In his wide-ranging, intriguing and sophisticated new book, Robert Sugden uses important economic and philosophical insights in a powerful defence of markets. He combines a strong commitment to liberal principles with state-of-the-art empirical insights from behavioural economics to argue for his, quite often refreshing views. Sugden criticizes both conventional welfare economics and the newly hyped ‘nudge’ paternalism and argues that we need a radical transformation of the normative underpinnings of market functioning and government intervention. In this review, I will summarize the book’s main points, summarize some of the main chapters and finish with a more critical note.
The scope of this book is broad and its ambitions are high. As in his other work, a lot of which returns here in some shape or another, Sugden combines the best of both economics and philosophy to get to the heart of a number of important questions. What is the role markets can and should play in light of widely recognized liberal principles? What are the implications of empirical insights from behavioural economists (and psychologists) for the role of markets? If people are not as rational as economists have often assumed and thus tend to make bad choices, does that justify paternalism? How exactly does the market’s invisible hand work and what is the appropriate role for government regulation, again in light of recent findings from behavioural economics about individual beliefs, preferences and actions?

▶ [EXERCISE 1]
Print the passage of the book review starting with "The scope of" and going on through "preferences and actions?".
▶ [EXERCISE 2]
According to the book review, which two approaches does Sugden criticize?

▶ [DATA BELOW]

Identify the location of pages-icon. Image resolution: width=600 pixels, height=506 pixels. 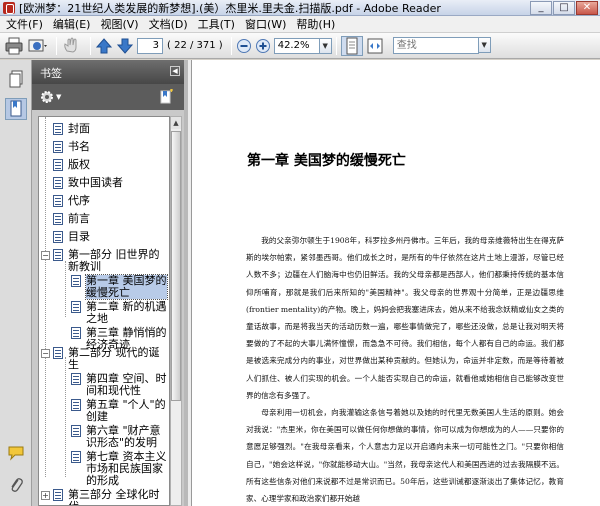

▶ [WORKED SOLUTION 1]
The scope of this book is broad and its ambitions are high. As in his other work, a lot of which returns here in some shape or another, Sugden combines the best of both economics and philosophy to get to the heart of a number of important questions. What is the role markets can and should play in light of widely recognized liberal principles? What are the implications of empirical insights from behavioural economists (and psychologists) for the role of markets? If people are not as rational as economists have often assumed and thus tend to make bad choices, does that justify paternalism? How exactly does the market’s invisible hand work and what is the appropriate role for government regulation, again in light of recent findings from behavioural economics about individual beliefs, preferences and actions?

▶ [WORKED SOLUTION 2]
Conventional welfare economics and the newly hyped "nudge" paternalism.